What to produce:
Please return every record exactly as it appears.

Data excerpts:
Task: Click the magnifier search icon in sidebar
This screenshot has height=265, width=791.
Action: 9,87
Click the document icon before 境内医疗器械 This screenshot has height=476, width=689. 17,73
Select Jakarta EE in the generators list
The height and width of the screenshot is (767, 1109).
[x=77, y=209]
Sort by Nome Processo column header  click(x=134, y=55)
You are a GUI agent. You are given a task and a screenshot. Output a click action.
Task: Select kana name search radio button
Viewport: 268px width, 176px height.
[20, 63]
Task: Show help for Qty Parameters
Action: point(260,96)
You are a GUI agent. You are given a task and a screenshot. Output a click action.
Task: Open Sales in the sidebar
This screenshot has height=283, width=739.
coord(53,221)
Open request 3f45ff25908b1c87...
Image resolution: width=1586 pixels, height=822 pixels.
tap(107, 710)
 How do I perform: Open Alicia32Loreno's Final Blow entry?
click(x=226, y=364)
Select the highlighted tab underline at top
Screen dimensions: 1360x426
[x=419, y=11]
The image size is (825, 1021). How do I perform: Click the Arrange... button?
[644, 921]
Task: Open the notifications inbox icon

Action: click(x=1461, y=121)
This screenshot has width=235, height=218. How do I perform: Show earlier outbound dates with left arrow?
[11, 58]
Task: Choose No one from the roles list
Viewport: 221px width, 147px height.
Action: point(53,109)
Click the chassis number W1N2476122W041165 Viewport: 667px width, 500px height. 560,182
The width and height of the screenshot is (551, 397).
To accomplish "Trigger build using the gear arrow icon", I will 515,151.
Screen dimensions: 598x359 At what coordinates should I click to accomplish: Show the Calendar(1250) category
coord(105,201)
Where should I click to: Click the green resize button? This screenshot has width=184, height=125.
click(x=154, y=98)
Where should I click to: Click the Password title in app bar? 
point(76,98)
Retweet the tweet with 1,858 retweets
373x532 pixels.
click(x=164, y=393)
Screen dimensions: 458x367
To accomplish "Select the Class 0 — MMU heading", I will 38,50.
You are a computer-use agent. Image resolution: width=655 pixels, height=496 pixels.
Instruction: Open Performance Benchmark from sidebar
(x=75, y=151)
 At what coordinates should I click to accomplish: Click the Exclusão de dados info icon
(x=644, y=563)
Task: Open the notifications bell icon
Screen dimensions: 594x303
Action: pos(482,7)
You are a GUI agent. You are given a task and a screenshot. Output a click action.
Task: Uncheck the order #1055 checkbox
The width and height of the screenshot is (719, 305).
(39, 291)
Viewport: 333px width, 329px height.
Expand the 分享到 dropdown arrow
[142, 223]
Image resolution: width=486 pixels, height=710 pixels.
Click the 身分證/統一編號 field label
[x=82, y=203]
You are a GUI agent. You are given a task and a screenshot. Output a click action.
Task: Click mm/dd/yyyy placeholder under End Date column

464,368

Your response:
Task: Click the magnifier search icon in sidebar
This screenshot has height=265, width=791.
Action: 9,87
Click the document icon before 境内医疗器械 This screenshot has height=476, width=689. 17,73
Select Jakarta EE in the generators list
The height and width of the screenshot is (767, 1109).
[x=77, y=209]
Sort by Nome Processo column header  click(x=134, y=55)
You are a GUI agent. You are given a task and a screenshot. Output a click action.
Task: Select kana name search radio button
Viewport: 268px width, 176px height.
[20, 63]
Task: Show help for Qty Parameters
Action: point(260,96)
You are a GUI agent. You are given a task and a screenshot. Output a click action.
Task: Open Sales in the sidebar
This screenshot has height=283, width=739.
coord(53,221)
Open request 3f45ff25908b1c87...
Image resolution: width=1586 pixels, height=822 pixels.
tap(107, 710)
 How do I perform: Open Alicia32Loreno's Final Blow entry?
click(x=226, y=364)
Select the highlighted tab underline at top
Screen dimensions: 1360x426
[x=419, y=11]
The image size is (825, 1021). How do I perform: Click the Arrange... button?
[644, 921]
Task: Open the notifications inbox icon

Action: click(x=1461, y=121)
This screenshot has width=235, height=218. How do I perform: Show earlier outbound dates with left arrow?
[11, 58]
Task: Choose No one from the roles list
Viewport: 221px width, 147px height.
Action: point(53,109)
Click the chassis number W1N2476122W041165 Viewport: 667px width, 500px height. 560,182
The width and height of the screenshot is (551, 397).
To accomplish "Trigger build using the gear arrow icon", I will 515,151.
Screen dimensions: 598x359 At what coordinates should I click to accomplish: Show the Calendar(1250) category
coord(105,201)
Where should I click to: Click the green resize button? This screenshot has width=184, height=125.
click(x=154, y=98)
Where should I click to: Click the Password title in app bar? 
point(76,98)
Retweet the tweet with 1,858 retweets
373x532 pixels.
click(x=164, y=393)
Screen dimensions: 458x367
To accomplish "Select the Class 0 — MMU heading", I will 38,50.
You are a computer-use agent. Image resolution: width=655 pixels, height=496 pixels.
Instruction: Open Performance Benchmark from sidebar
(x=75, y=151)
 At what coordinates should I click to accomplish: Click the Exclusão de dados info icon
(x=644, y=563)
Task: Open the notifications bell icon
Screen dimensions: 594x303
Action: pos(482,7)
You are a GUI agent. You are given a task and a screenshot. Output a click action.
Task: Uncheck the order #1055 checkbox
The width and height of the screenshot is (719, 305).
(39, 291)
Viewport: 333px width, 329px height.
Expand the 分享到 dropdown arrow
[142, 223]
Image resolution: width=486 pixels, height=710 pixels.
Click the 身分證/統一編號 field label
[x=82, y=203]
You are a GUI agent. You are given a task and a screenshot. Output a click action.
Task: Click mm/dd/yyyy placeholder under End Date column

464,368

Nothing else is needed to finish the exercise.